Cancer Report

Scientists conducting research with public policy implications report that politics is still trumping science under the Obama Administration. "We are getting complaints from government scientists now at the same rate we were during the Bush administration," said Jeffrey Ruch, a lawyer who heads an organization representing scientific whistle-blowers, to the Los Angeles Times. Government scientists were hopeful in Obama’s first weeks as the President directed his administration to "guarantee scientific integrity throughout the executive branch." Yet from national reviews of toxic chemicals to development in the Florida Everglades and oil and gas drilling in Alaska, concerns of federal scientists continue to be brushed aside.

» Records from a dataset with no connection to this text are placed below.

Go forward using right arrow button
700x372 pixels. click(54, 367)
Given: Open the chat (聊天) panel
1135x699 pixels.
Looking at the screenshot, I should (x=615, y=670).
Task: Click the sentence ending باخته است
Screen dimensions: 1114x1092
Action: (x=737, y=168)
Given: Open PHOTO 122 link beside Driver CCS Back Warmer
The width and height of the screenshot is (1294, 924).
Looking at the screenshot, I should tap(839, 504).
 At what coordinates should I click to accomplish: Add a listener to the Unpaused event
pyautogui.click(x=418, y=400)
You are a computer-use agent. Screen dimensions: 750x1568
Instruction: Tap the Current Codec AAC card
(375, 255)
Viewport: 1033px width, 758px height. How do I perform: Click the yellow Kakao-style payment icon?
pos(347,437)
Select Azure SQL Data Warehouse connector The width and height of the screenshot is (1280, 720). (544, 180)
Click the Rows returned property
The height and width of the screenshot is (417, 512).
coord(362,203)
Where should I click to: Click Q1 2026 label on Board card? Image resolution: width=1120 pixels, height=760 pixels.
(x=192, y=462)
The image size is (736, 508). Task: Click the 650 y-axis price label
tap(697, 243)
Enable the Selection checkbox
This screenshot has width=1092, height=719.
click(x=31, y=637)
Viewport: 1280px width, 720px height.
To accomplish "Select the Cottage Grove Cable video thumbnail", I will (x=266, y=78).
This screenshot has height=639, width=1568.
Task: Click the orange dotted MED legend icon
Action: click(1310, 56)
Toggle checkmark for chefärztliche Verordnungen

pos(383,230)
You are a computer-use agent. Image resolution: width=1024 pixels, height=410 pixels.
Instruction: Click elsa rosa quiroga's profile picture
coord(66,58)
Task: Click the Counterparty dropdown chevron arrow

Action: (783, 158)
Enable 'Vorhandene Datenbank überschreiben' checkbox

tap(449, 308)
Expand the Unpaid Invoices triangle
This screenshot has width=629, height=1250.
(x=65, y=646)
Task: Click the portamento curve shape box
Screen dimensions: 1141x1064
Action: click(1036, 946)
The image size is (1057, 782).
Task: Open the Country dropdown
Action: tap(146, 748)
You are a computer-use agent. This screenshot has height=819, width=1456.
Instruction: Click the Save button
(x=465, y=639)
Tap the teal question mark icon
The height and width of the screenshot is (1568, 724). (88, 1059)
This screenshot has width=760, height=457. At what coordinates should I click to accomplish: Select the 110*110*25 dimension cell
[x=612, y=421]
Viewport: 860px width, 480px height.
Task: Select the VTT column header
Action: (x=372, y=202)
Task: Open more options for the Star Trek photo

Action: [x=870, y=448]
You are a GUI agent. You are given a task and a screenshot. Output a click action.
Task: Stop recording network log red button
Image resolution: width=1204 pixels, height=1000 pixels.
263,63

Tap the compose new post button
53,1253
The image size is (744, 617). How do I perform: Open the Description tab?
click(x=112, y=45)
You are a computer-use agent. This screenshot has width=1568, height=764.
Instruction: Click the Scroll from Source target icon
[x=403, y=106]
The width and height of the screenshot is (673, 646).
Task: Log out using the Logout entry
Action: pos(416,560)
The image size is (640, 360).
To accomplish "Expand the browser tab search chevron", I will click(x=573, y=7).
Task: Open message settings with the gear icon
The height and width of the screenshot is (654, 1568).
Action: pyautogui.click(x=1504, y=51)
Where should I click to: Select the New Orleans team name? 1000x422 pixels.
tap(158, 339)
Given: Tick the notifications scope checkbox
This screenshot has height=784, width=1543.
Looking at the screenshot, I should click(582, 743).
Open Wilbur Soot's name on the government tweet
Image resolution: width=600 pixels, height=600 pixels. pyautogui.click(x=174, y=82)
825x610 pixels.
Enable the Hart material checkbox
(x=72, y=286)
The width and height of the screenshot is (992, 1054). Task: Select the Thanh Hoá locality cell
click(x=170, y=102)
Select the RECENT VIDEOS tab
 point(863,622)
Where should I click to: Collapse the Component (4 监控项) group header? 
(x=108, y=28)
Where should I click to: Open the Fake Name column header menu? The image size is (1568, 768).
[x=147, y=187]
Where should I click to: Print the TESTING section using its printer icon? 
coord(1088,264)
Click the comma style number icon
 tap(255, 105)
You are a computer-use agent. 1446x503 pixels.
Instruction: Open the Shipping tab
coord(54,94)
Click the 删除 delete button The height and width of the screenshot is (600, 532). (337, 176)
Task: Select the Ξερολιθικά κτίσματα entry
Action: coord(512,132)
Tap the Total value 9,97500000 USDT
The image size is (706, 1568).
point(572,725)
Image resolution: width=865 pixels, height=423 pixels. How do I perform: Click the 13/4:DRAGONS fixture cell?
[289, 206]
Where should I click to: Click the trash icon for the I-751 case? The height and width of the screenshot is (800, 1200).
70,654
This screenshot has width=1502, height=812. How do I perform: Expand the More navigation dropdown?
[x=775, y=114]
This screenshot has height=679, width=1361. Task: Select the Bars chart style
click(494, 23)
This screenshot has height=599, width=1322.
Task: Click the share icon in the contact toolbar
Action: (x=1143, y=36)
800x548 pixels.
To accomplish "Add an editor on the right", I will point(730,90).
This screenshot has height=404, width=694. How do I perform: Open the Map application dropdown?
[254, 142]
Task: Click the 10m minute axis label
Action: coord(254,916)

The latest example involves the President’s Cancer Panel report, Reducing Environmental Cancer Risk: What We Can Do Now. After reviewing the latest scientific evidence on environmental causes of cancer, the Bush-appointed scientists on the Panel concluded that human cancers could be significantly reduced by eliminating exposures to environmental carcinogens. In early May, the Panel delivered a letter with the final report strongly urging Mr. Obama to use the power of his office to “remove carcinogens and other toxins from our food, water and air.” A group of public health experts met with White House officials following the report’s release, and were sorely disappointed with the lack of plans to respond to the scientific findings. “Our sense is that the recommendations in a remarkable report are being actively ignored by the Administration,” reports PAN board member Dr. Ted Schettler of the Science and Environmental Health Network, in a joint report on the meeting with his colleagues Dr. Sandra Steingraber and Dr. Richard Clapp. “A great opportunity to prevent cancers through better environmental protections may be lost.”

Dr. John P. Holdren, President Obama’s Science Advisor and Director of the White House Office on Science and Technology Policy, told the Los Angeles Times that stronger policies on scientific integrity are "coming soon."